Mutual funds in India are going through a tough time right now, and there are a few reasons for this. The global economy is facing some challenges, which affects investments everywhere. In India, the Reserve Bank (RBI) has kept interest rates high to fight rising prices.
Mutual Funds are going down, this impacts both stocks and bonds in different ways.
When interest rates are high, it gets more expensive for companies to borrow money. This can lead to lower profits, which often causes stock prices to drop. As for bonds, when new bonds come out with higher interest rates, the older ones become less attractive, so their value goes down too.
The reason behind the drop of Mutual Funds in 2024:
Here’s why mutual funds are going down in 2024:
- In 2024, mutual funds in India faced challenges due to global factors like geopolitical tensions, leading to cautious investor behaviour.

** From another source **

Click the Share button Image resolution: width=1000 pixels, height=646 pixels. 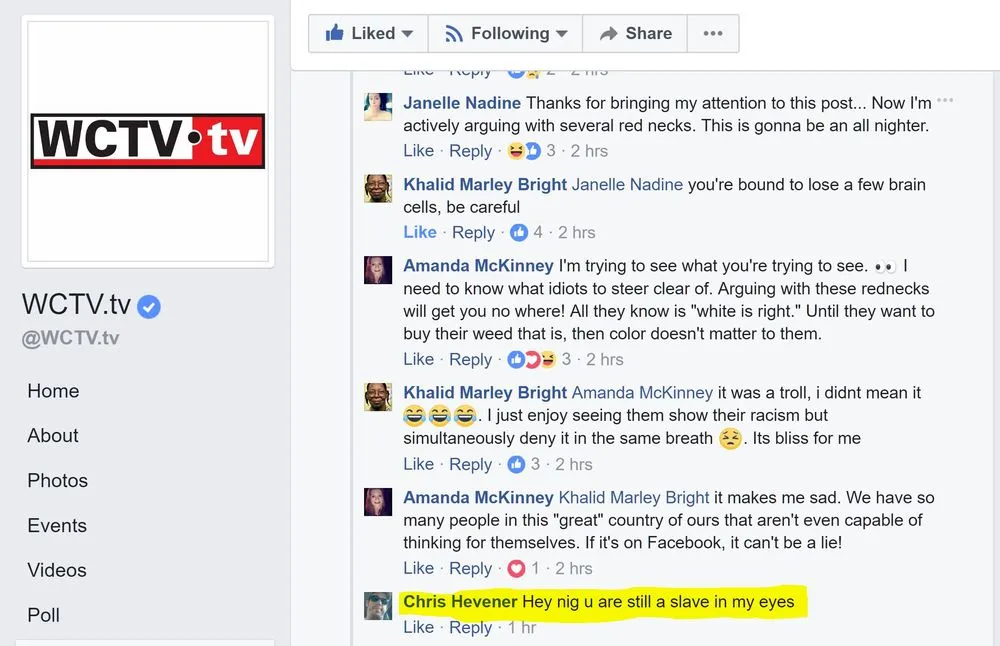(x=635, y=33)
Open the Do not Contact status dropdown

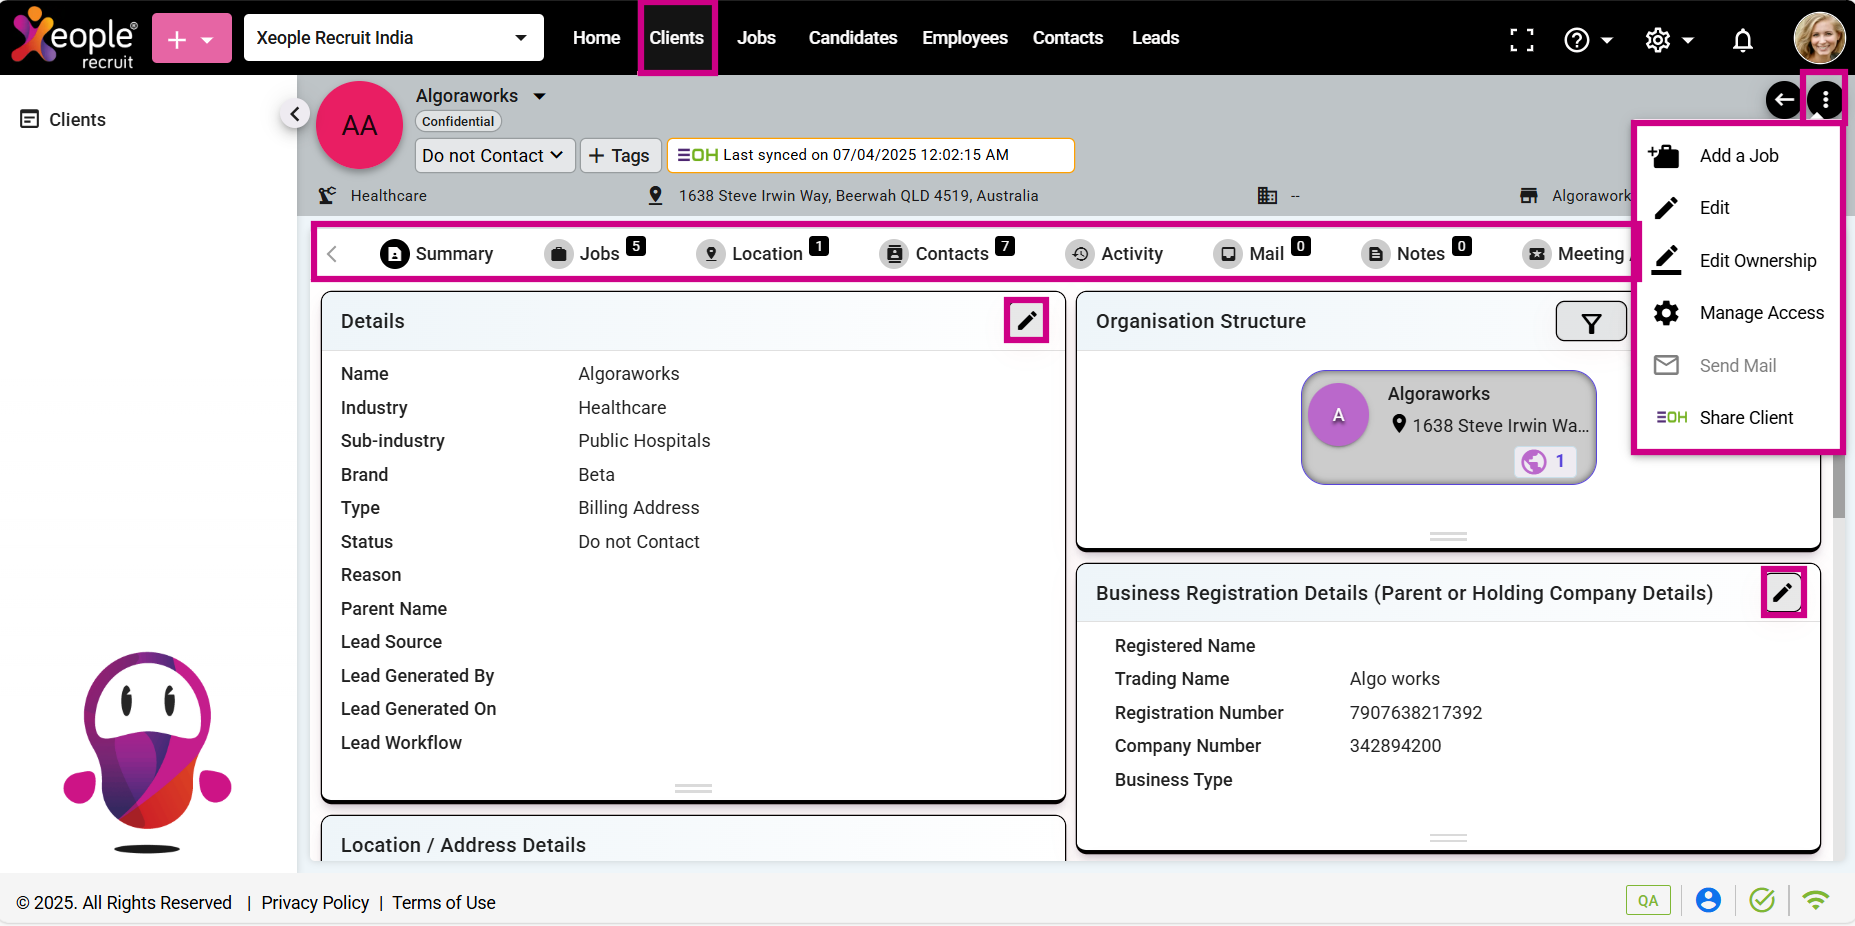493,156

- Foreign Portfolio Investors (FPIs) are withdrawing funds, causing market volatility and declining valuations in Indian markets.
- Domestically, high interest rates set by the RBI to control inflation have negatively impacted the Net Asset Values (NAVs) of both equity and debt mutual funds, particularly in sectors like real estate and infrastructure.
Is It Good to Invest in Mutual Funds Now when mutual funds are going down?
Whether it’s a good time to invest depends on your personal situation. If you’re thinking long-term (5-10 years or more), the current dip could be a chance to buy funds at lower prices.
But if you need the money soon, it might be wiser to look at safer options like short-term debt funds or fixed deposits until things settle down.
Historic Data of Performance of Mutual Funds in India
To put things in perspective, let’s take a quick look at how mutual funds are going down and how Mutual Funds have been done in the past:
- Over the last 20 years, big company (large-cap) equity funds in India have given returns of about 12-15% per year on average.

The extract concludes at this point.